• What is asked:
(A) Answer these from the patent passage, giving each answer on its own line marked the same way:
(i) What kind of drawing is FIG. 4?
(ii) What is applied to the voice communication session linked to the user?
(iii) What does the context engine determine?
(B) Pick up the patent passage on providing relevant information during voice communication, and keep writing from its last sentence.

• Passage to read:
-- begin --
BRIEF DESCRIPTION OF THE DRAWINGS

[0010] FIG. 1 is a functional block diagram depicting aspects of a system for providing contextually relevant information to a user;

[0011] FIG. 2 is a block diagram depicting components of a system in accordance with embodiments of the present invention;

[0012] FIG. 3 depicts an exemplary device display in accordance with embodiments of the present invention; and

[0013] FIG. 4 is a flowchart depicting aspects of the operation of a system in accordance with embodiments of the present invention.

DETAILED DESCRIPTION

[0014] The present invention provides a system and method for providing relevant information to a user in connection with a real time voice communication. More particularly, a current context that is relevant to the user is determined. This relevant context is associated with keywords. Automatic speech recognition (ASR) is applied to a voice communication session associated with the user, with the identified keywords providing a watch list. In response to the detection of a word in the watch list, information is presented to the user. This information is relevant to the determined context and/or to the detected word. The information can be in the form of a document or other data, or can provide or reconfigure an input that can be selected by the user to establish a connection to a source of information, such as an expert or other individual.

[0015] FIG. 1 is a functional block diagram depicting aspects of a system 100 for providing contextually relevant information to a user 104 in accordance with embodiments of the present invention. The system 100 includes a user device 108 with which the user 104 interacts. A context engine 112 is provided that operates to determine a context relevant to the user 104 from information available through or in association with the user device 108. Information providing a relevant context can include information stored in a personal information manager associated with the user 104, keystrokes or other input entered at the user device 108, information viewed through the user device 108, or the like.
-- end --
• Records provided:
-- begin --
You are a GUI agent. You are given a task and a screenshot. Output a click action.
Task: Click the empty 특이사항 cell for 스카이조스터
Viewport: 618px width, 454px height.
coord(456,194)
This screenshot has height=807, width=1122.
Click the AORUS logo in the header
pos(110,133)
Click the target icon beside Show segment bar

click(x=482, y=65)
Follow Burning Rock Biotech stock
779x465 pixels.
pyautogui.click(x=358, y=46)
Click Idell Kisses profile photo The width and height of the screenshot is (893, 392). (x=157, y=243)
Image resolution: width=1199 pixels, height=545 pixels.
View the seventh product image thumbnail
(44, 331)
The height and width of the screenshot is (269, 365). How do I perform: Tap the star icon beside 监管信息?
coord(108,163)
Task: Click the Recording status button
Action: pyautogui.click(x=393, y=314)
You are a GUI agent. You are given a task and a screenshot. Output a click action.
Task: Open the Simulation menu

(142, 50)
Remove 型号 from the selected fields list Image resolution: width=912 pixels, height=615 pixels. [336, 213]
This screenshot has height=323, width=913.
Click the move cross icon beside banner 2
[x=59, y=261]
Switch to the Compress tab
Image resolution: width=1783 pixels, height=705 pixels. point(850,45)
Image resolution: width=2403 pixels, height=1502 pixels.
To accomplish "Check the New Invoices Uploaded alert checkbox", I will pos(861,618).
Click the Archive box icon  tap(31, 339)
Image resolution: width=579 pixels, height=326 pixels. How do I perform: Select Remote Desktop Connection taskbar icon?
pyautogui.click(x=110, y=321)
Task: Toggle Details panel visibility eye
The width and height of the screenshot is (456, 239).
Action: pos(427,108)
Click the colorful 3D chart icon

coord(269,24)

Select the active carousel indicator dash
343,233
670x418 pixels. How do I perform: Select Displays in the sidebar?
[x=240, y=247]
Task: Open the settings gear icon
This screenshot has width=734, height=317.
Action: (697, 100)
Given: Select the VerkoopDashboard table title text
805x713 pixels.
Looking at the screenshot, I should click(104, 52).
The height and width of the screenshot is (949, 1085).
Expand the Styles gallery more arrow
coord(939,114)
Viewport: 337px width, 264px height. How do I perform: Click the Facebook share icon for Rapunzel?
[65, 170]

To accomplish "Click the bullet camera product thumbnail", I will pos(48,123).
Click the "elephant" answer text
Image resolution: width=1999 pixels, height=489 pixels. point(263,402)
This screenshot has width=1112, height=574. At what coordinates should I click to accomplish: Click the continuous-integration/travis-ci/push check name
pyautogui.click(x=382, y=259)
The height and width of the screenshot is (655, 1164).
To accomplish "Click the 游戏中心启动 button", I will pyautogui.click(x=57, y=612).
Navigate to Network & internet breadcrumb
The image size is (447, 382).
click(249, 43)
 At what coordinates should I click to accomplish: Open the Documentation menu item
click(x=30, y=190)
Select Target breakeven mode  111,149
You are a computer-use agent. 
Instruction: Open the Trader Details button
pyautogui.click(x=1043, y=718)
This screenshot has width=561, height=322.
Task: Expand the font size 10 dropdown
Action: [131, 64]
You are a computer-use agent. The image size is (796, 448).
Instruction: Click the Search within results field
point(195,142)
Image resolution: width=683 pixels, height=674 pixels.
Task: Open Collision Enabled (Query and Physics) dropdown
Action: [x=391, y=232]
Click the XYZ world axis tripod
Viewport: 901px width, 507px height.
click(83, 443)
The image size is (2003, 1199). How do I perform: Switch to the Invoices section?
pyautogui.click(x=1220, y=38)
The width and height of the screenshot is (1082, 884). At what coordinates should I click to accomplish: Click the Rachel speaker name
-- end --
• Solved problems:
(A)
(i) A flowchart depicting aspects of the operation of a system in accordance with embodiments of the present invention.
(ii) Automatic speech recognition (ASR).
(iii) A context relevant to the user, from information available through or in association with the user device.

(B)
[0016] In addition to collecting context information, the context engine 112 can analyze that information to identify relevant keywords. The identified keywords can be provided by the context engine 112 to an automatic speech recognition (ASR) engine 116. In particular, the ASR engine 116 can use the words provided by the context engine 112 as a watch list. Specifically, speech input associated with the user 104 can be provided to the ASR engine 116. The ASR engine 116 may then monitor a voice data stream for words on the watch list. In response to detecting a word in the watch list, the ASR engine 116 may notify the context engine 112. Such notification can include an identification of the particular word that has been identified.

[0017] The context engine 112 can provide information to the user device 108 in response to the identified word. The information can be provided in various forms, including as links to files, web pages, contacts or other sources of information. The information provided by the context engine to the user device 108 can be obtained from or can be determined at least in part by referencing an associated database 120.

[0018] FIG. 2 is a block diagram depicting components of a system 100 in accordance with embodiments of the present invention. In particular, FIG. 2 depicts a user device 108 that is interconnected to a feature or communication server 200. In this exemplary embodiment, the feature server 200 provides a context engine 112, ASR engine 116, and database 120. As can be appreciated by one of skill in the art after consideration of the present disclosure, various functions of a system 100 in accordance with embodiments of the present invention can be integrated with or distributed among different devices according to the design considerations of particular implementations. Therefore, embodiments of a system 100 as disclosed herein are not limited to the illustrated embodiment.

[0019] The user device 108 and/or the feature server 200 can generally comprise general purpose computers. Accordingly, a user device 108 and feature server 200 can each include a processor 204. The processor 204 may comprise a general purpose programmable processor or controller for executing application programming or instructions. As a further example, the processor 204 may comprise a specially configured application specific integrated circuit (ASIC). The processor 204 generally functions to run programming code or instructions implementing various functions of the device with which it is incorporated.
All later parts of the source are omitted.